At 09:40 AM 8/17/04 -0700, Michael Chermside wrote:
>Mark writes:
> > Your patch results in the evaluation order:
> >
> > evalname1 evalargs1 makedec1
> > evalname2 evalargs2 makedec2
> > evalname3 evalargs3 makedec3
> > calldec3 calldec2 calldec1
> >
> > Mine (#1009560) gives:
> >
> > evalname3 evalargs3 makedec3 calldec3
> > evalname2 evalargs2 makedec2 calldec2
> > evalname1 evalargs1 makedec1 calldec1
>
>Guido writes:
> > Since Mark ended up agreeing with your order, the OK is given by
> > default. :-)
>
>Wait... I'm confused. What was the final decision? I favor
>
> evalname1 evalargs1 makedec1
> evalname2 evalargs2 makedec2
> evalname3 evalargs3 makedec3
> calldec3 calldec2 calldec1
>
>becase of left-to-right-top-to-bottom evaluation. Is this what it
>actually does? I imagine this:
Hm.
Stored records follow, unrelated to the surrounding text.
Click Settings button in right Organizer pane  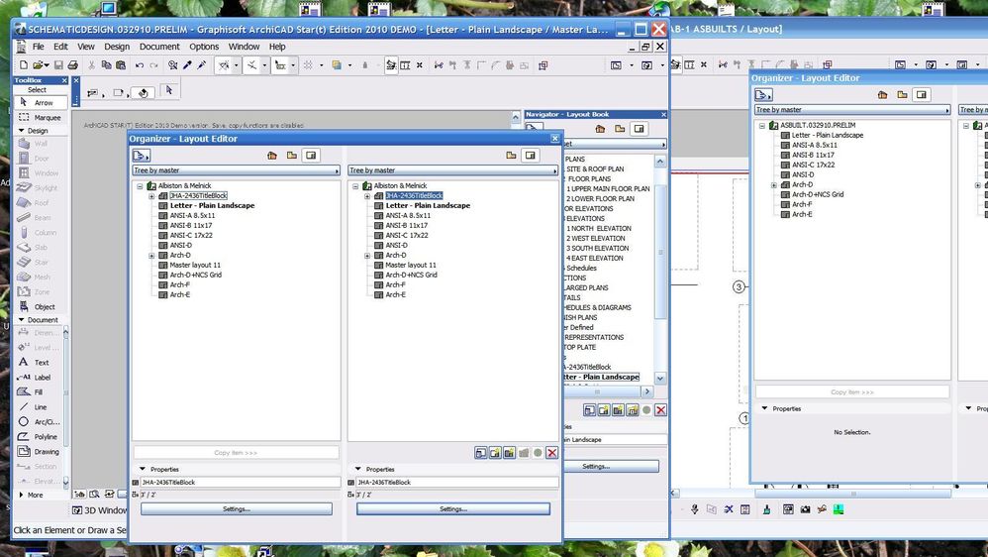point(452,508)
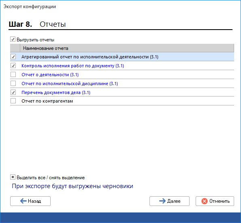Uncheck Перечень документов дела checkbox
Image resolution: width=241 pixels, height=223 pixels.
13,92
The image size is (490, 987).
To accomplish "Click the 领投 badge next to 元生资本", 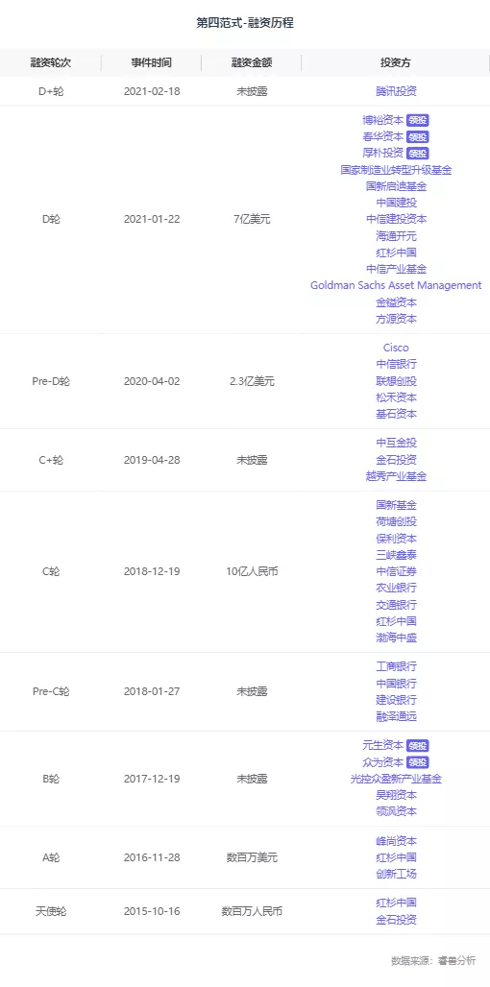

Consider this code:
func = a(b)(c(d)(e(func)))
Per the PEP, it's the equivalent of:
@a(b)
@c(d)
@e
def func(...):
...
Here's an annotated disassembly:
>>> dis.dis(lambda: a(b)(c(d)(e(func))))
0 SET_LINENO 1
3 LOAD_GLOBAL 0 (a) #evalname1
6 LOAD_GLOBAL 1 (b) #evalargs1
9 CALL_FUNCTION 1 #makedec1
12 LOAD_GLOBAL 2 (c) #evalname2
15 LOAD_GLOBAL 3 (d) #evalargs2
18 CALL_FUNCTION 1 #makedec2
21 LOAD_GLOBAL 4 (e) #evalname3
24 LOAD_GLOBAL 5 (func)#defun
27 CALL_FUNCTION 1 #calldec3
30 CALL_FUNCTION 1 #calldec2
33 CALL_FUNCTION 1 #calldec1
36 RETURN_VALUE
Therefore, this is the evaluation order currently prescribed by the PEP.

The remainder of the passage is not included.